At first I blamed the impact of television, as though MTV and HBO were the public library’s most potent rivals. Then I encountered some students who were agonizing over my instruction on the logical distinction involved in using “only if” in place of “if”; they explained that earlier in their academic careers they had been encouraged to skip over the little words--like “if”--in order to read faster. I wondered whether the schools were teaching reading as something to get through as quickly and painlessly as possible. In the modern classroom, as in the modern world, feeling good matters more than doing well.

A more disturbing thought has since occurred to me. Books imply some sort of continuity with the past. Cicero wrote of achieving immortality through what he set down on the page, and for 20 centuries he accomplished just that. By the end of this century, if my son and my students are any indication of a trend, Cicero’s lease on the future will have expired. Our own “brave new world” may well reach Andy Warhol’s acid prediction about everyone being a celebrity for 15 minutes, yet there will be no books to record what is happening, much less to explain who Warhol was.

It is not just that other media are replacing the written word. What may be happening is that adult concerns over the deterioration of their world--drugs and the violence associated with them, AIDS, pollution, an economy of diminished expectations, terrorism, holes in the ozone layer, global warming and on and on--have led the young to take on the same outlook that characterized whole populations in the plague years of the Middle Ages. They will either pray or party, and prayer is much less fun.

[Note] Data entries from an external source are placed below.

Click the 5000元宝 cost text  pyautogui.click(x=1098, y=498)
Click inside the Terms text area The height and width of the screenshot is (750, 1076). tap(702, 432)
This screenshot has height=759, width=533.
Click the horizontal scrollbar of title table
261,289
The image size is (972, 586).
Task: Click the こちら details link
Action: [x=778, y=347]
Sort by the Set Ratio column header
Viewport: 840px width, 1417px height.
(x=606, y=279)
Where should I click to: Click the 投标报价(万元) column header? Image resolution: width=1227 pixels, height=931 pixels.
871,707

They may as well try to have a good time now, since all the evidence seems to indicate that the future will not offer that much of a chance to have a good time ever. So what if a good time consists of activities like drive-by shootings in Los Angeles and “wilding” in New York City--the world of “Clockwork Orange” come true? Nothing is really wrong if it’s fun and it’s not you who gets hurt.

In a world without a tomorrow, why should anyone bother with the past? Life becomes a series of disconnected “nows”--the aimless highs of frustrated rich kids in “Less Than Zero,” the random violence of frustrated poor kids in “Colors” (two favorites among young Californians in the last few years). Reading isn’t exciting; but more than that, it hints at a linkage between the past and the future that no longer makes any sense at all. To read in public suggests that someone wants to be somewhere else--definitely not “cool” when the reality is that there is nowhere else to be, nowhere to hide.

Perhaps I am wrong. It’s possible that our other problems will be no closer to a solution but teen-agers will rediscover books. At the same time they may rediscover courage and compassion and self-sacrifice. Yet what I fear is that without already holding such values, which suppose a certain belief in the future, they will continue to see it pointless and even improper to occupy themselves with the written word.